- _Input_
Start of Block

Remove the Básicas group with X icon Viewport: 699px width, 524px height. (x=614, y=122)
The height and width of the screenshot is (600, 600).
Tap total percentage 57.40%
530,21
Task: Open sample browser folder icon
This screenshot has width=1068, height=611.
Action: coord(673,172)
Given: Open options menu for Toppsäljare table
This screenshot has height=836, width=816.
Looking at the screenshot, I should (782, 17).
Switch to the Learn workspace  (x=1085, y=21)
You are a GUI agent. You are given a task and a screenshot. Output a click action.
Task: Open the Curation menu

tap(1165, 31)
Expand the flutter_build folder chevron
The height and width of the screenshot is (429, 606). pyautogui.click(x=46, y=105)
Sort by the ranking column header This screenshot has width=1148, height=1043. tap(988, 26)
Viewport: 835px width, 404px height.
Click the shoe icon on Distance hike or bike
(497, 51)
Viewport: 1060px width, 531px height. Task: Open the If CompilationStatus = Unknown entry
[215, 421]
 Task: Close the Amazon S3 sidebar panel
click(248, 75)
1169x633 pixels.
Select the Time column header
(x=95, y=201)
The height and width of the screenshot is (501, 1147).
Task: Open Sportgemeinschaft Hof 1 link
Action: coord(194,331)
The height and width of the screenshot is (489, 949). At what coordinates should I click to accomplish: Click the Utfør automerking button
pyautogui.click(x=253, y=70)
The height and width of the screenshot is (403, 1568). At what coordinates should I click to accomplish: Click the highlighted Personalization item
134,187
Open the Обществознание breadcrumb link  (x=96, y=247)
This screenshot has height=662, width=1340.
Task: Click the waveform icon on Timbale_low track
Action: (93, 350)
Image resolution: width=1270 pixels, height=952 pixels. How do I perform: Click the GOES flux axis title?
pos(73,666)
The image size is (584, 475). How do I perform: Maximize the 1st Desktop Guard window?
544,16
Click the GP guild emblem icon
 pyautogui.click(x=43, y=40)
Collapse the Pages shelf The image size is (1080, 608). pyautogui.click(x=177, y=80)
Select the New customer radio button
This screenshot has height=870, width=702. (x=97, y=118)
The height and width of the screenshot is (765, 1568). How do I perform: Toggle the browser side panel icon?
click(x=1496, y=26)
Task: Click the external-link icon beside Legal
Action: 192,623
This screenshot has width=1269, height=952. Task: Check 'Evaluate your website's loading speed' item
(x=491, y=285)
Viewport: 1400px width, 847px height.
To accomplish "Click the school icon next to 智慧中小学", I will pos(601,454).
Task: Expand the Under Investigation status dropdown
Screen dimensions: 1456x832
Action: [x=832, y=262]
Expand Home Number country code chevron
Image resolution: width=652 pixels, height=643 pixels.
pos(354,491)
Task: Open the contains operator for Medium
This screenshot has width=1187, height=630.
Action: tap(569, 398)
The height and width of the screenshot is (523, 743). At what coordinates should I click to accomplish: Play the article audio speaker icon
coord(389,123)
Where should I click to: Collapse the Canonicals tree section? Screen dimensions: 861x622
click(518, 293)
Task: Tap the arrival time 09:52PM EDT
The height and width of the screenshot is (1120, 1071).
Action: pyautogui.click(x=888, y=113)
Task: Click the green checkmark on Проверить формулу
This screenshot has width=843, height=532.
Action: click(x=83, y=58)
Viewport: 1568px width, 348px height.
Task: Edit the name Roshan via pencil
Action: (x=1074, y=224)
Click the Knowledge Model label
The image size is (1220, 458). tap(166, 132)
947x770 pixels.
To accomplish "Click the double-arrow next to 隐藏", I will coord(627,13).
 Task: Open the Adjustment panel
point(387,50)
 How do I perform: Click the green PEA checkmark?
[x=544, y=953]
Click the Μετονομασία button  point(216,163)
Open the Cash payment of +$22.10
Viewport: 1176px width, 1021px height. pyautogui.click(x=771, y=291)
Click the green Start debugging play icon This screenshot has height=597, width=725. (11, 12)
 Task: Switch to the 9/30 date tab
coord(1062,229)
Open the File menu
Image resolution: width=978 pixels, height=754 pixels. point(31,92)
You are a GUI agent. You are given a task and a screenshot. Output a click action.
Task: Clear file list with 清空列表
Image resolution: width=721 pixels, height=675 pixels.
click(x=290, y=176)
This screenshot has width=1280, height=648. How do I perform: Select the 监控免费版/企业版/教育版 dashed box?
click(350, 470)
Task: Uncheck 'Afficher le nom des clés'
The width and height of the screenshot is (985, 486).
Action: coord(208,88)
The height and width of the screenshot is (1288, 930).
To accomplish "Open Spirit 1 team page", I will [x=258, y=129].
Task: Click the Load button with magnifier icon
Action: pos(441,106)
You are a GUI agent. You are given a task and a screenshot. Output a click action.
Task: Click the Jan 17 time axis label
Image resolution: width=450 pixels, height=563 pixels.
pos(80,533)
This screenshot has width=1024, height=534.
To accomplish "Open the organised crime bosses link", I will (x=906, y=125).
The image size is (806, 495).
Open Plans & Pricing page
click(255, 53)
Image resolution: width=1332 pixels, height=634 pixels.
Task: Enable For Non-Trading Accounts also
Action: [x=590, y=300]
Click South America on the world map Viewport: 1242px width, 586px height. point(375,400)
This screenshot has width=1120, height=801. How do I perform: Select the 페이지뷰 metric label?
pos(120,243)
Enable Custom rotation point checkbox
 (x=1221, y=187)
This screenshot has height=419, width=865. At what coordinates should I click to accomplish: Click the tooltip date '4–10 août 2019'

End of Block

- _To do_
Copy each line of the entries that includes the word "next".

- _Task solution_
To accomplish "Click the school icon next to 智慧中小学", I will pos(601,454).
To accomplish "Click the double-arrow next to 隐藏", I will coord(627,13).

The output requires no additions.